Tuesday, May 10, 2016
Over the last few days we have considered new hope in Jesus Christ. The words "new" and "hope" evoke anticipation, confidence and resolve. The Christian life ought be characterized as one full of hope. Romans 5:1-5 and other passages spell out this crucial theme. We have noted that in reinforcing this new hope, we need the following:
Hunger to lovingly know God and people
Ongoing discipleship / evangelism
Proclamation of the Word
Such elements represent an ongoing process and find their culmination in today's final point on this theme: "Exaltation of Jesus".
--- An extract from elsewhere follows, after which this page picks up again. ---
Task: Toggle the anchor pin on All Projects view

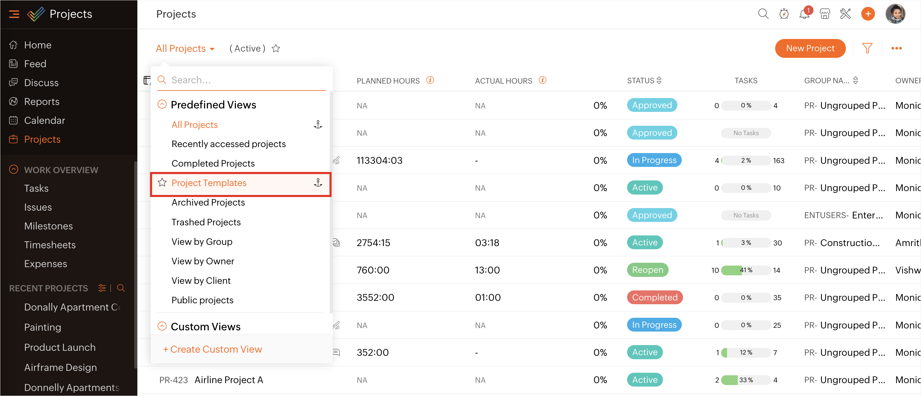Action: [318, 124]
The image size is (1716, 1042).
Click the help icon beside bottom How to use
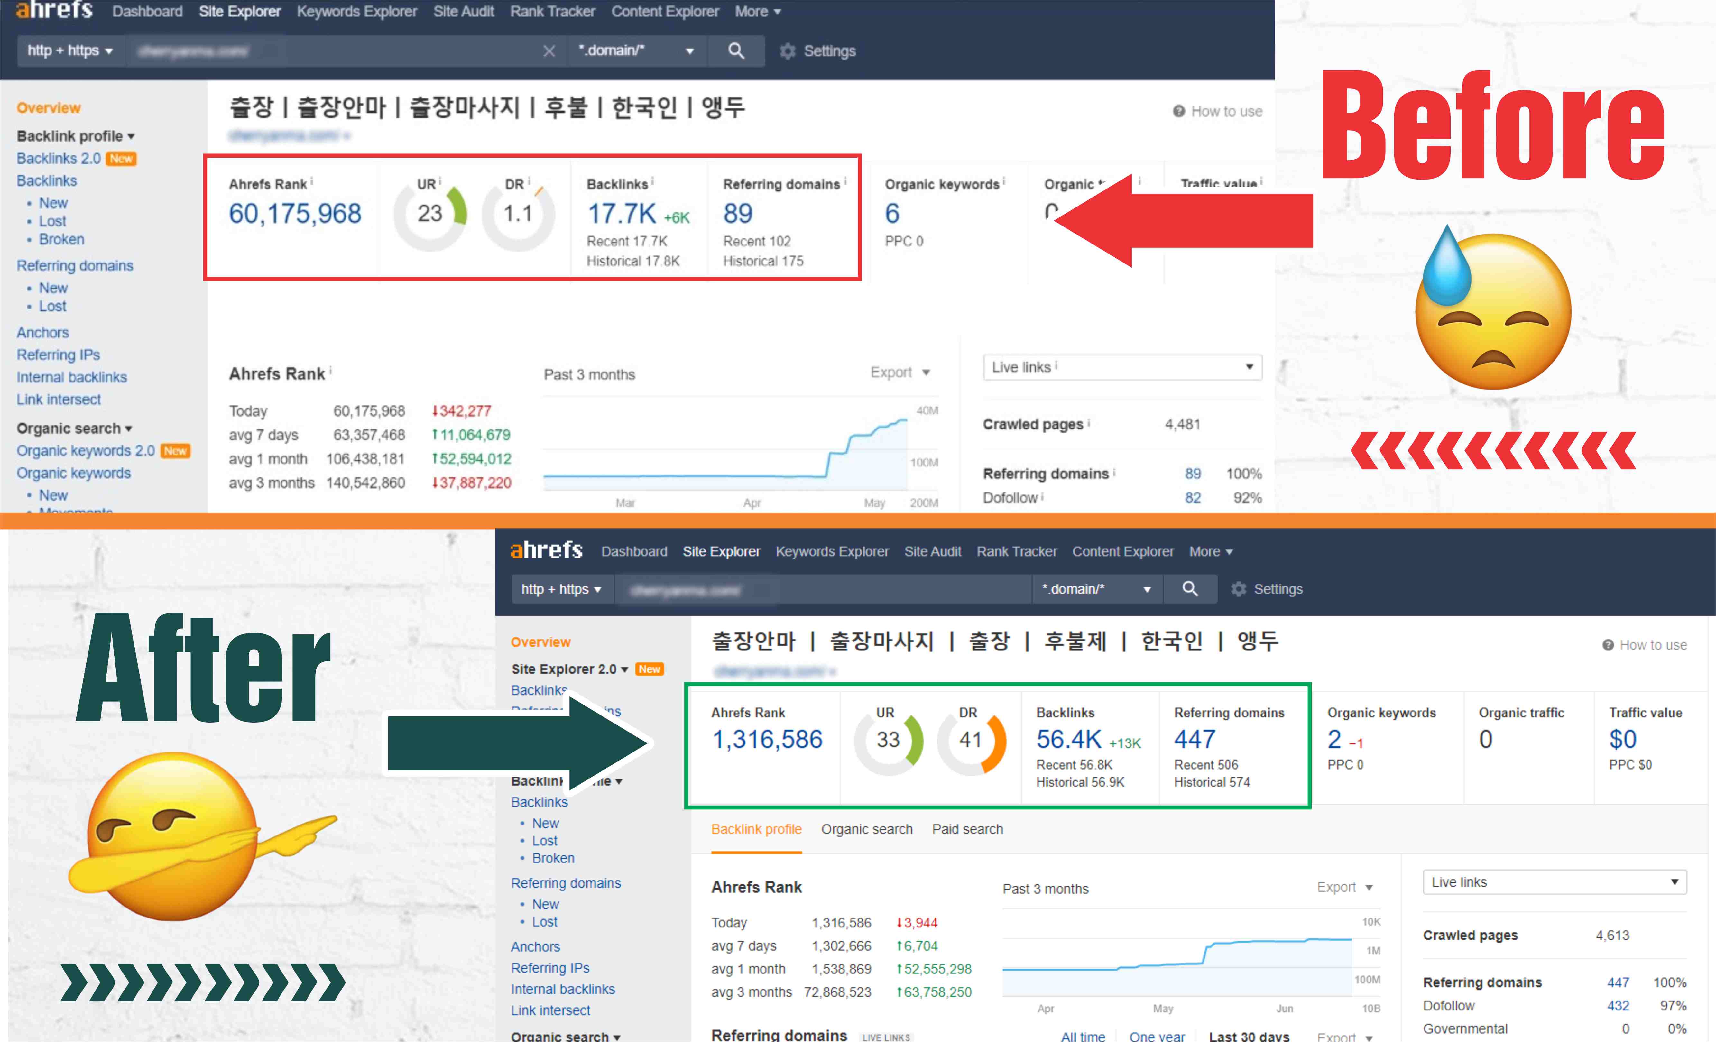(1607, 645)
The above opening text is perhaps my favor set of verses in the Bible. Romans 11:33-36 brings to a conclusion the substantial doctrinal treatment Paul gives to unfolding the power of the Gospel. In these few verses we are shown the depths of God, the heights of God and the breadth of His glory. Verse 36 could be summarized as a mini-outline of the Bible:
"from Him" = creation
"through Him" = redemption
"to Him" = 2nd coming
We know that Jesus Christ is the decisive revelation of God in human flesh. It is the Son who reveals the Father, with the Holy Spirit shedding light on the Father and the Son. The exaltation of Jesus demands our humility. All the efforts we undertake to reinforce our newness of hope in Him must culminate in exaltation.
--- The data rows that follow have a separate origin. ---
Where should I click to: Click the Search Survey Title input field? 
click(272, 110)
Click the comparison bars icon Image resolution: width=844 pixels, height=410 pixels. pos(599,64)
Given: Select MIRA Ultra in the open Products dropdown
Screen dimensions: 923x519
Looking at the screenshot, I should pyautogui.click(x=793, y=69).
Think about why we go on long vacations to places we have never been. We want to be blown away. Author John Piper has often remarked how people want to go to the Grand Canyon to be swallowed up by its grandness. To lose themselves in the grandeur of it all. Whenever I saw the Milky Way years ago during a major power outage, I was blown away. All I could do was praise God in view of His handi-work. Piper also notes too that missions exist because worship doesn't. Missions is driven by the impulse to bring honor and glory to God.
Exaltation ought to thread its way through our hungering, ongoing discipleship and proclamation. All three of these efforts aim for this final point. But it doesn't end there. Exaltation has this quality of feeding itself back into and through those first three points. Think of what happens when a sound system has feed-back. A microphone gets to close to a speaker and the signal from the speaker gets fed back through the mic, through the sound-system and into the mic, reverberating and amplifying the sound until the mic is cut off. Whenever I think of H.O.P.E, exaltation of Jesus is the supernatural feed back that amplifies the new hope in Him.
In a local church, the music, preaching, teaching, small groups, fellow-ship meals, outreach efforts, membership classes, hospital visits and other ministries ought to be feeding back in and through exaltation. The Bible itself operates in this fashion. Think about it - the last two chapters of Revelation drive the entire drama of the prior 1187 chapters. Exaltation of Jesus shapes and molds all history and eternity. It is He who reveals the Father. It is He in whom all the fullness of Deity dwells. God is one God, existing in three persons, with each Person being truly and fully God: Father, Son and Spirit. The Son represents that executive branch of the God-head.
Our hope, after-all, is built on nothing less, than Jesus blood and righteousness. We dare not trust the sweetest frame, but wholly lean on Jesus name.